■ **EXERCISE REQUIREMENTS**
Looking at the listing below, retype exactly the lines starting at the one containing "顯示更多 (874, 1167)" and ending at the one containing "隱私權聲明 (810, 2018)", both included, and nothing else.

** RECORDED INFORMATION follows **

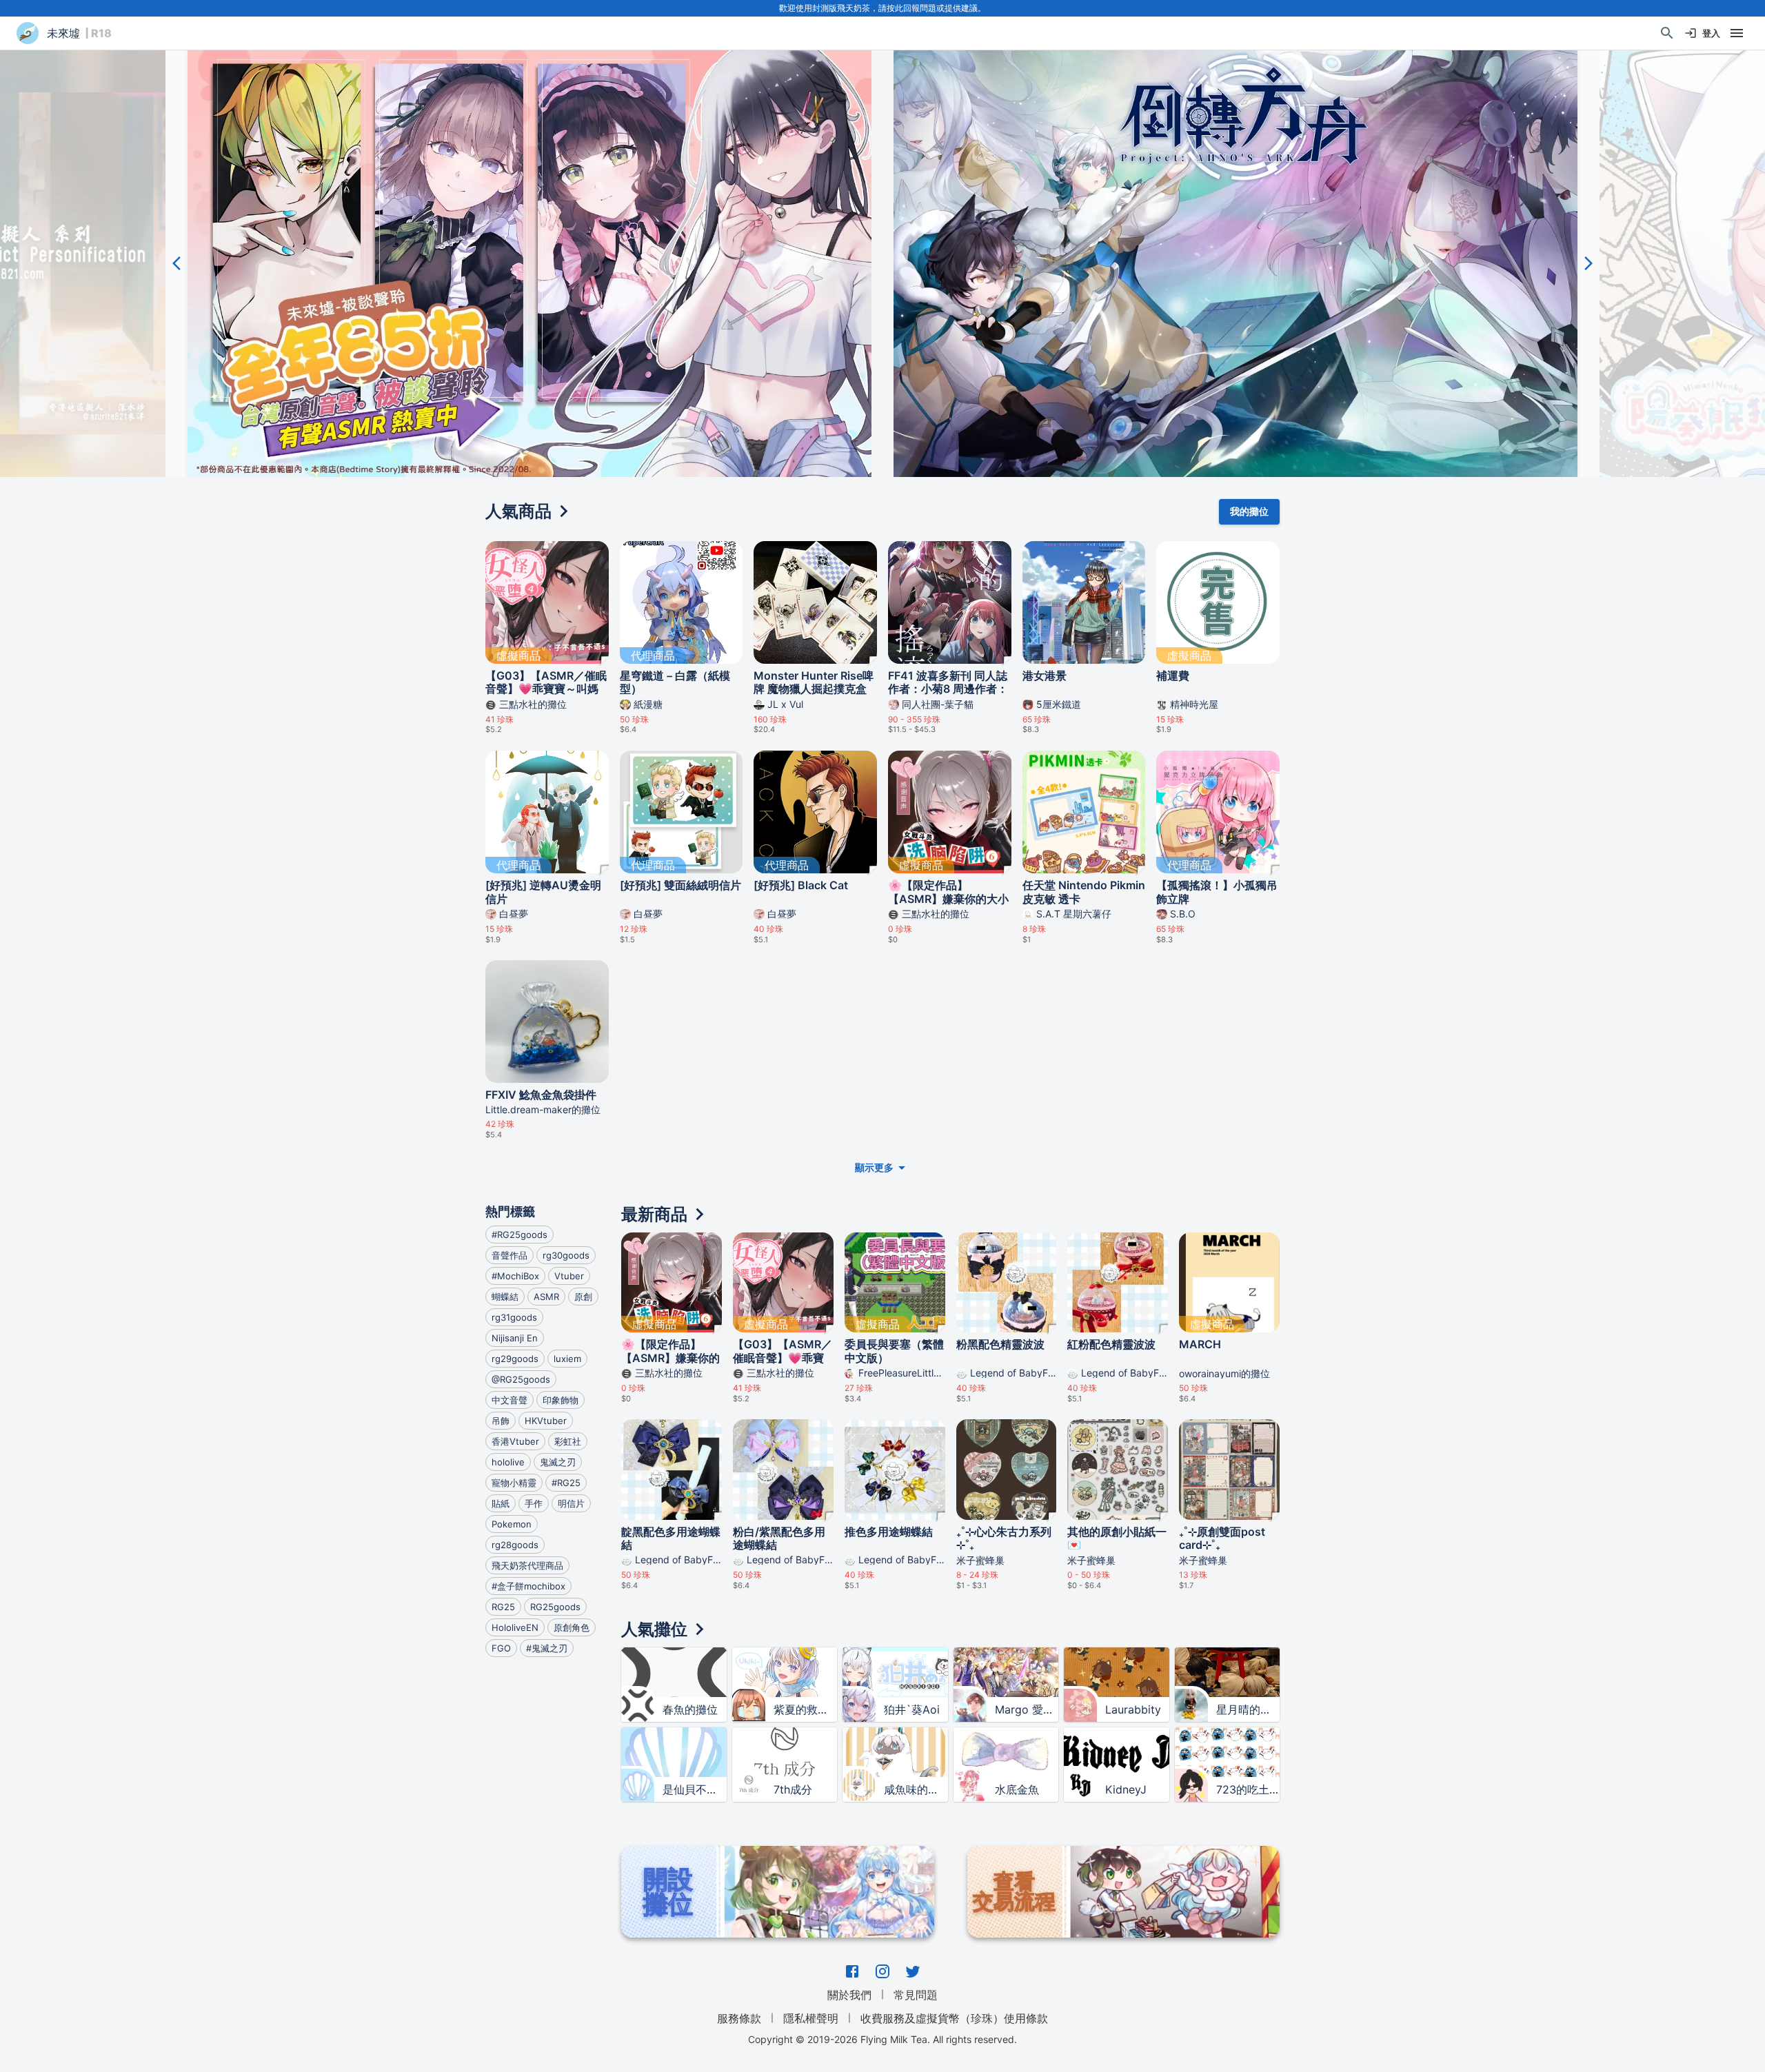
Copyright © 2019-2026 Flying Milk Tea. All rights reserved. (882, 2039)
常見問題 (916, 1995)
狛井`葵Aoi (912, 1709)
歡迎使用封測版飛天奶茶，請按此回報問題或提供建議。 (882, 8)
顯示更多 (874, 1167)
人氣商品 (518, 511)
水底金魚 (1017, 1789)
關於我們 (849, 1995)
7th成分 (793, 1789)
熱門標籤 (510, 1211)
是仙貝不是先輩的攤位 (694, 1789)
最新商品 (654, 1214)
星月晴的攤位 (1248, 1709)
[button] (529, 263)
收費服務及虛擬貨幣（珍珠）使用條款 (954, 2018)
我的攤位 (1249, 511)
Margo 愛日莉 (1026, 1709)
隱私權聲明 (810, 2018)
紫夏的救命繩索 (805, 1709)
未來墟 (63, 33)
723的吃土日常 (1248, 1789)
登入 (1711, 33)
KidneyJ (1126, 1789)
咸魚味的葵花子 (915, 1789)
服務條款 (739, 2018)
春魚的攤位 (690, 1709)
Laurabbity (1133, 1709)
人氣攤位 (654, 1629)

** End of RECORDED INFORMATION **

■ **SOLUTION TO THE EXERCISE**
顯示更多 (874, 1167)
人氣商品 (518, 511)
水底金魚 (1017, 1789)
關於我們 (849, 1995)
7th成分 (793, 1789)
熱門標籤 (510, 1211)
是仙貝不是先輩的攤位 (694, 1789)
最新商品 (654, 1214)
星月晴的攤位 (1248, 1709)
[button] (529, 263)
收費服務及虛擬貨幣（珍珠）使用條款 (954, 2018)
我的攤位 (1249, 511)
Margo 愛日莉 (1026, 1709)
隱私權聲明 (810, 2018)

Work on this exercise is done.